Data for this exercise
== Segment start ==

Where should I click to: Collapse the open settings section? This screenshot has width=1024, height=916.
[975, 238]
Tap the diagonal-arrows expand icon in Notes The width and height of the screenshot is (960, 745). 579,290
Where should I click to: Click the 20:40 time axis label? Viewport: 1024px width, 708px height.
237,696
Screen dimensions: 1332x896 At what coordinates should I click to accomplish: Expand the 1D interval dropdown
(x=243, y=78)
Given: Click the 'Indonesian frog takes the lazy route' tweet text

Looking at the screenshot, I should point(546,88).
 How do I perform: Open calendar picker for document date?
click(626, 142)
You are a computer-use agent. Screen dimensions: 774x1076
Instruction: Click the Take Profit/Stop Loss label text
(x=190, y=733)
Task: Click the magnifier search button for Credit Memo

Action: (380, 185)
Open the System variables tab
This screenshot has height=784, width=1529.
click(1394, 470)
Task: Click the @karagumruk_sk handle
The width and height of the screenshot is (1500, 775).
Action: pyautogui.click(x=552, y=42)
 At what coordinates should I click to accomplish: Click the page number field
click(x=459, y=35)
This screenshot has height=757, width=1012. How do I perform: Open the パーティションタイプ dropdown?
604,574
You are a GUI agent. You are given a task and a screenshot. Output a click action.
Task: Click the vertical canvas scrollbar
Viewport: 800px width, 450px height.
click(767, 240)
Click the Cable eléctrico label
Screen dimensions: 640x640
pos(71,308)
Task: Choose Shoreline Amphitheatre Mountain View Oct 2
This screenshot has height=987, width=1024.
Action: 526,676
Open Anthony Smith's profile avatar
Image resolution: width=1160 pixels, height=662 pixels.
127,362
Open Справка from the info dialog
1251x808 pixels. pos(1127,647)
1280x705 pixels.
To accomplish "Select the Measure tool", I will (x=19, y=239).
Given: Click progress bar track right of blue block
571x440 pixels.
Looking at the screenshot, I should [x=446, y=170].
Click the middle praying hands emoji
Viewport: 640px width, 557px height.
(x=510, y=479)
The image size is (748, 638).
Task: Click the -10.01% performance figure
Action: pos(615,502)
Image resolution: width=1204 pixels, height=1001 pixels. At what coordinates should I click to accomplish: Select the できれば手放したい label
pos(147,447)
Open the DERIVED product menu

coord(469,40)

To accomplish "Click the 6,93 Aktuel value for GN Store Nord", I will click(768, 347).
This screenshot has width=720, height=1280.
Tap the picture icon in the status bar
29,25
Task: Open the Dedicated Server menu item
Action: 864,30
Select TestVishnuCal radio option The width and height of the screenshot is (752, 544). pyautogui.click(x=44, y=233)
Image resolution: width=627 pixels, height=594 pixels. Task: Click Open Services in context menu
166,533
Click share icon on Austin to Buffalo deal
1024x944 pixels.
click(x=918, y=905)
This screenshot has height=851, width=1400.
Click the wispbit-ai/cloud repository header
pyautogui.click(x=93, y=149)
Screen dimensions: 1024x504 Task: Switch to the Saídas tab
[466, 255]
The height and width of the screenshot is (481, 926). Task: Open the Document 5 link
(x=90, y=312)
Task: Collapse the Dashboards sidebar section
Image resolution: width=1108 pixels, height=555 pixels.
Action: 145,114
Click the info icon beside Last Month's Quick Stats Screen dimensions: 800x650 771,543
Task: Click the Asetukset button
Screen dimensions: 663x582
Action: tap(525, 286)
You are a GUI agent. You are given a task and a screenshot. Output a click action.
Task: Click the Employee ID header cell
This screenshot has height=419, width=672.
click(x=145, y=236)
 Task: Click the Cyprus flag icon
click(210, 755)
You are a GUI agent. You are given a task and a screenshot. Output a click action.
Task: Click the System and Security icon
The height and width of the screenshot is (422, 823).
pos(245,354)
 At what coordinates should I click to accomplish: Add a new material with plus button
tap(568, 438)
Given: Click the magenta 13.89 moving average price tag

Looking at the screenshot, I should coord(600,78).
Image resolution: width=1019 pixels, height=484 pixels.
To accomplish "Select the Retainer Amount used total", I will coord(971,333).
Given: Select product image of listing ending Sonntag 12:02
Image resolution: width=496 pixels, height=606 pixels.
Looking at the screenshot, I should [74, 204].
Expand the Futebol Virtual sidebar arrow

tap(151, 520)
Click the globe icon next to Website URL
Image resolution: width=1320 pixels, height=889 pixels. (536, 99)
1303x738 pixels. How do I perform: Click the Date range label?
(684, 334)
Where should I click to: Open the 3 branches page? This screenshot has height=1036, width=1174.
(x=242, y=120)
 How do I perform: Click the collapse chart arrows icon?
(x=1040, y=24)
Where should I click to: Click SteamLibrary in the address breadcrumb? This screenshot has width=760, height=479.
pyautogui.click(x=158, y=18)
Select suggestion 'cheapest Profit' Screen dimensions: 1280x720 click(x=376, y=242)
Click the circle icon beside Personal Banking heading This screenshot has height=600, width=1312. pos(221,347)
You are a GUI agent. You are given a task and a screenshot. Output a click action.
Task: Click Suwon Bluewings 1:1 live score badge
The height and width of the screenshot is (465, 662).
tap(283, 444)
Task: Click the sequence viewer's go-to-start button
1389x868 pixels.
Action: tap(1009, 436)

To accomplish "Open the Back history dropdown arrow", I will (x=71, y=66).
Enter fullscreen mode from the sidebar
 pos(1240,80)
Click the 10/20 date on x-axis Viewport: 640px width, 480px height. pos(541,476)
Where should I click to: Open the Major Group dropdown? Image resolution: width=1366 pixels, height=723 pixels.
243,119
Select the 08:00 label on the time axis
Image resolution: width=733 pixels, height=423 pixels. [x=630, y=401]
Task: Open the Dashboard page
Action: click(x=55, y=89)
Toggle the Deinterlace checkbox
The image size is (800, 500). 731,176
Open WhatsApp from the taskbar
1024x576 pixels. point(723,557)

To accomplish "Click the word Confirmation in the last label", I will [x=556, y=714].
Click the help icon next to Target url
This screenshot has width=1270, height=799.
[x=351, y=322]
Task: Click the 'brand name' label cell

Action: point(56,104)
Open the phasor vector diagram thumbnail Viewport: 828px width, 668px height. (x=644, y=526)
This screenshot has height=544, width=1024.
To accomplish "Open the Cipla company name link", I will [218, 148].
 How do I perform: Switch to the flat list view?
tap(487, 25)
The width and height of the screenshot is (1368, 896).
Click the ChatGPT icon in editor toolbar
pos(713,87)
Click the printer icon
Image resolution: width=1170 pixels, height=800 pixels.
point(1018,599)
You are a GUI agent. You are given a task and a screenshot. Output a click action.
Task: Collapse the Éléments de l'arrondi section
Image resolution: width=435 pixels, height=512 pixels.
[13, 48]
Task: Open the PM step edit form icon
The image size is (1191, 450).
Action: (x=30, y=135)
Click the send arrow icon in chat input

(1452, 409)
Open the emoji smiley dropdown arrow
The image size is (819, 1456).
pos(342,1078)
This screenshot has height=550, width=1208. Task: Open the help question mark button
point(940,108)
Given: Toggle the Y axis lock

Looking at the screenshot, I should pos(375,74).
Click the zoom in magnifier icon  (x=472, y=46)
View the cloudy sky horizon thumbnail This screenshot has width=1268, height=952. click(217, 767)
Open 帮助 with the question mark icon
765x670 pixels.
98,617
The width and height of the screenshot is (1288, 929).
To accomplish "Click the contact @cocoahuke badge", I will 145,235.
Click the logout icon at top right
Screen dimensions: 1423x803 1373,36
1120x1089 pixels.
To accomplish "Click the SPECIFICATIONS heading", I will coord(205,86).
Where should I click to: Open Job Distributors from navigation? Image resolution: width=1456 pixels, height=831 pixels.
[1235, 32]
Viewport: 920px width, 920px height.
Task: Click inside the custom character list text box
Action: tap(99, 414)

== Segment end ==

The task
Provide only the number of lines in the listing above that contain "beside".

Expected answer
2